### [Your task]
Please return only the lines from the one showing "This screenshot has height=712, width=782." to the end of the entries, keeping both ends and dropping every picture.
------------------------------------------------------------------------
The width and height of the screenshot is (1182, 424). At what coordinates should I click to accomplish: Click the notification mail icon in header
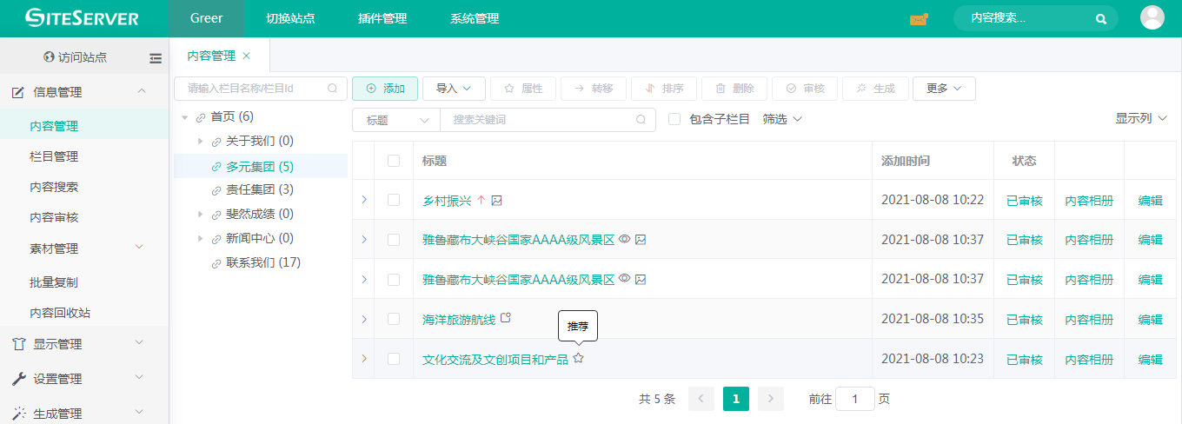pos(919,18)
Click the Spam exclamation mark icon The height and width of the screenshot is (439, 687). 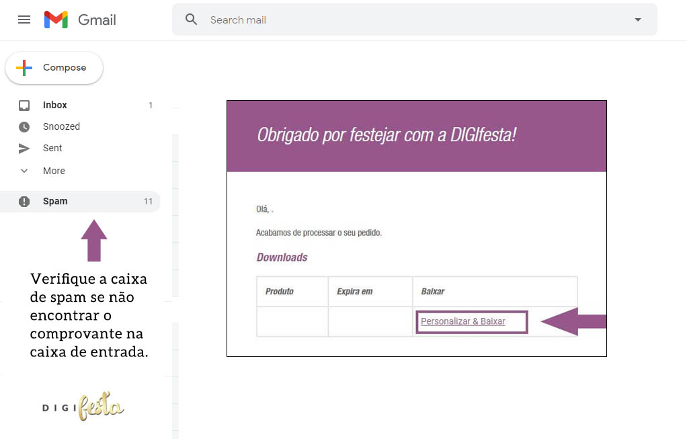pyautogui.click(x=24, y=202)
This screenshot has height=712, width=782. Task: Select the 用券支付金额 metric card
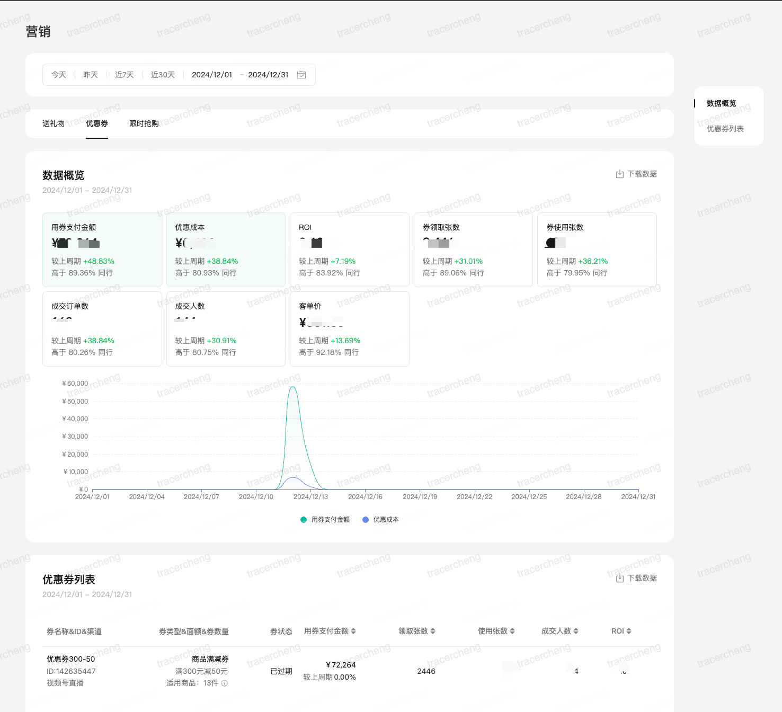[102, 250]
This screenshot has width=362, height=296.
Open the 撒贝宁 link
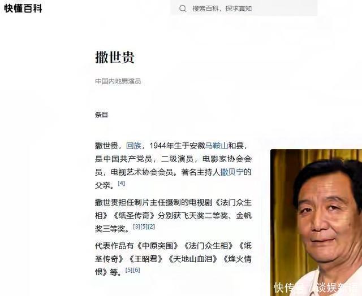(x=232, y=172)
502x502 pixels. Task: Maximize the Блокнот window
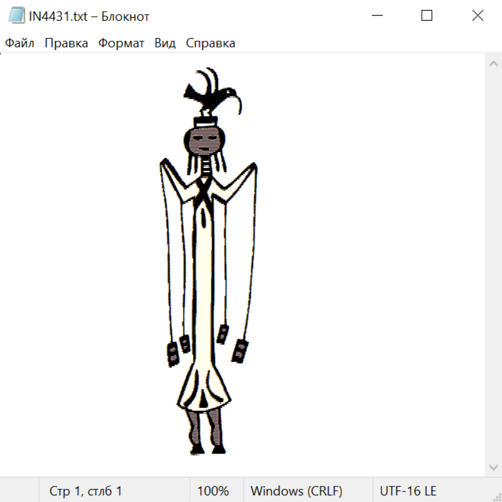427,16
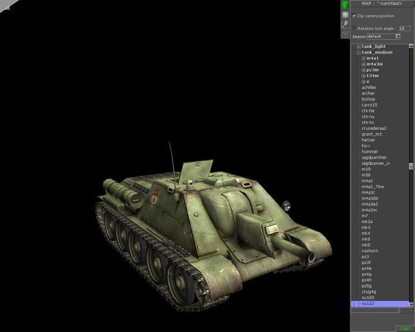Click the rotation lock angle value field
Viewport: 415px width, 332px height.
[x=404, y=28]
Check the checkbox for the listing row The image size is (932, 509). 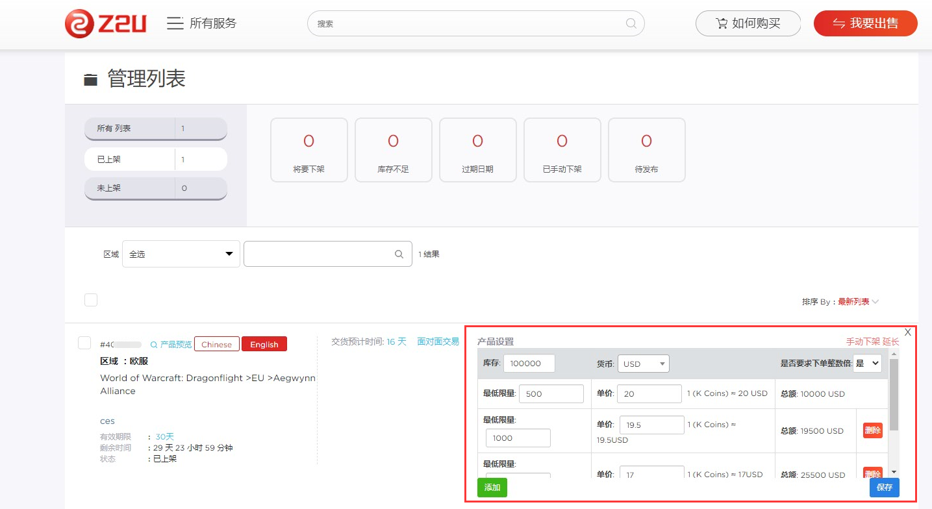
------------------------------------------------------------------------
### [The answer]
This screenshot has height=712, width=782. Task: Select the 用券支付金额 metric card
[102, 250]
This screenshot has width=362, height=296.
Open the 撒贝宁 link
(x=232, y=172)
502x502 pixels. Task: Maximize the Блокнот window
427,16
Click the rotation lock angle value field
Viewport: 415px width, 332px height.
[x=404, y=28]
Check the checkbox for the listing row The image size is (932, 509). 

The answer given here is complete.